Ab initio Quantum Chemical Studies on Kinetic Fractionation during the analysis of Carbonates for the Clumped Isotope Thermometry
Abstract
Stable and clumped isotopic compositions of molecules and minerals carry the signatures of temperatures and other physical and chemical conditions of the time of their formation. Isotopic compositions of such precipitate are preserved in carbonate that provides information about the climate through geological time. The carbonates formed in the aquatic environment serve as an archive for past climate and temperature reconstruction. In nature, sedimentary carbonate rocks are primarily composed of minerals calcite (CaCO3) and dolomite (CaMg(CO3)2). They comprise ~20% of the surface sedimentary rocks on Earth and are also found in other planets, with the oldest being ~3.5 Ga, almost as primitive as the Earth itself. The majority of them form in the aquatic environments that ranged from the warm, sunlit shallow seafloor to the cold, perpetually dark, deep ocean. Carbonate rocks are also traced in the terrestrial and extraterrestrial environment, which includes terrestrial spring waters, rivers and lakes, caves, soils, and meteorites from outer space.

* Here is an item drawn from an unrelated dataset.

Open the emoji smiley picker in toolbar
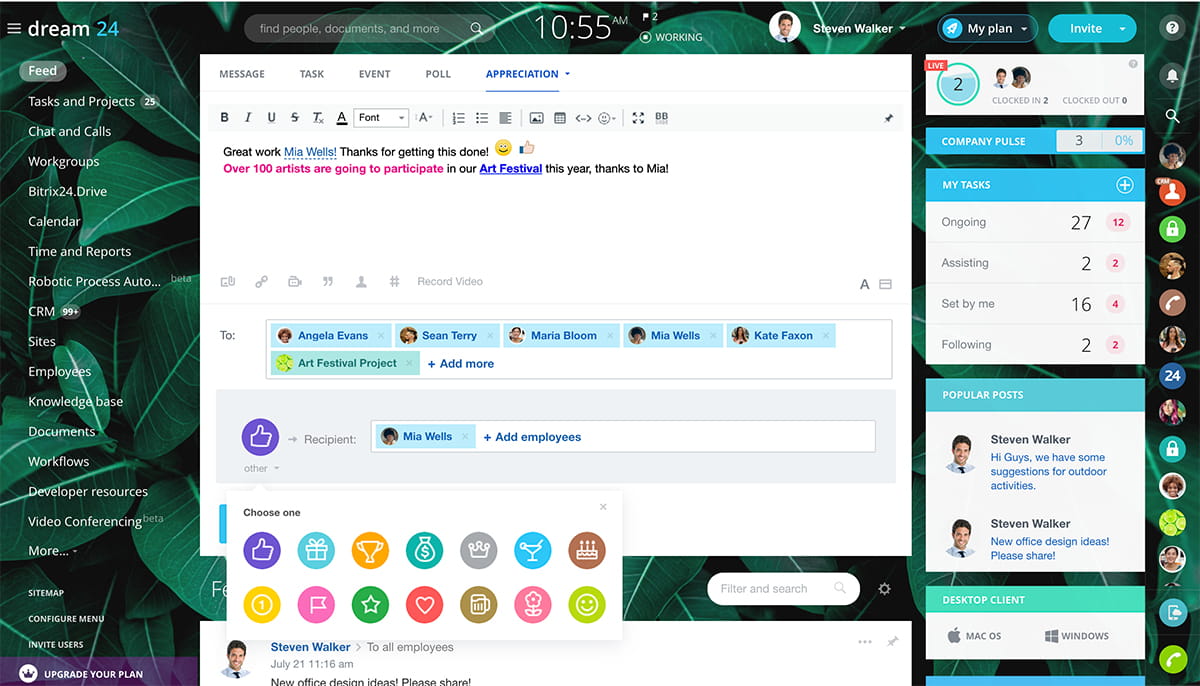pos(605,118)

Ab initio quantum chemical simulations are used to calculate the extent of equilibrium and kinetic isotope fractionations, which provided additional theoretical references in clumped isotope paleothermometry. Ab initio quantum chemical simulations provide the inputs in terms of vibration frequencies and thermal energies of the optimized stable molecules and the transition state structures for the partition function calculations of equilibrium and kinetic fractionations. Ab initio calculations using density functional theory (DFT) are performed using 'Gaussian09' computational chemistry packages. Equilibrium constant and partition function calculations are performed using scripts in Matlab and Python.
Though the clumped isotope proxy is based on the temperature dependence of 13C-18O bonding preference in the mineral lattice, which is captured in the product CO2, there is limited information on the phosphoric acid reaction mechanism and the magnitude of clumped isotopic fractionation (mass 63 in CO32- to mass 47 in CO2) during the acid digestion. We explored the reaction mechanism for phosphoric acid digestion of calcite using first-principles density functional theory. We identified the transition state structures for each protonation reaction involving different isotopologues and used the corresponding vibrational frequencies in reduced partition function theory to estimate Δ47 acid fractionation. We showed that the acid digestion reaction, which results in the formation of CO2 enriched with 13C-18O bonds, commences with the protonation of calcium carbonate in the presence of water. Our simulations yielded a relationship between Δ47 acid fractionation for calcite and reaction temperature as Δ47 acid fractionation in calcite = -0.30175 + 0.57700*105/ T2 - 0.10791* (105/ T2)2, with T varying between 298.15 K and 383.15 K. This relationship shows a higher slope (Δ47 acid fractionation vs. 1/T2 curve) than previous studies based on the H2CO3 model. The theoretical estimates from the present and earlier studies encapsulate experimental observations from both 'sealed vessel' and 'common acid bath' acid digestion methods from literature.
Previous theoretical models for determining clumped isotopic fractionation in product CO2 during acid digestion of carbonates are independent of the cations present in the carbonate lattice. Hence further study is required to understand the cationic effect. We studied the acid reaction mechanism and calculated the acid fractionation factor for dolomite using partition functions and vibrational frequencies obtained for the transition state structure, and determined the effect of cations on the acid fractionation factor. Theoretically obtained acid fractionation factor for dolomite can be expressed as Δ47 acid fractionation in dolomite = -0.28563 + 0.49508*(105/ T2) - 0.08231* (105/ T2)2 for a temperature range between 278.15 K and 383.15 K. The theoretical slope of the dolomite-acid digestion curve is lower than that of the calcite-acid digestion curve obtained using the identical reaction mechanism. Our theoretical slope is consistent with the result from the common acid bath experiments but higher than the slope obtained in the experimental study using the sealed vessel and modified sealed vessel method and previous theoretical study using the H2CO3 model. Transition state structure, obtained in our study, includes the cations present in the carbonate minerals and provides distinct acid fractionation factors for calcite and dolomite. The observed gentler slope of theoretically calculated dolomite-acid digestion curve compared to calcite is expected considering the stronger Mg-O bond.
In the present theoretical study, we provided the acid digestion reaction mechanism based on the protonation and determined a quantitative acid digestion correction factor for a range of reaction temperature for the experimental protocols where the product CO2 is immediately removed from the system, and there is not enough chance of post-digestion isotope exchanges. We suggest using appropriate acid digestion correction factors depending on the experimental techniques used for acid digestion of carbonates.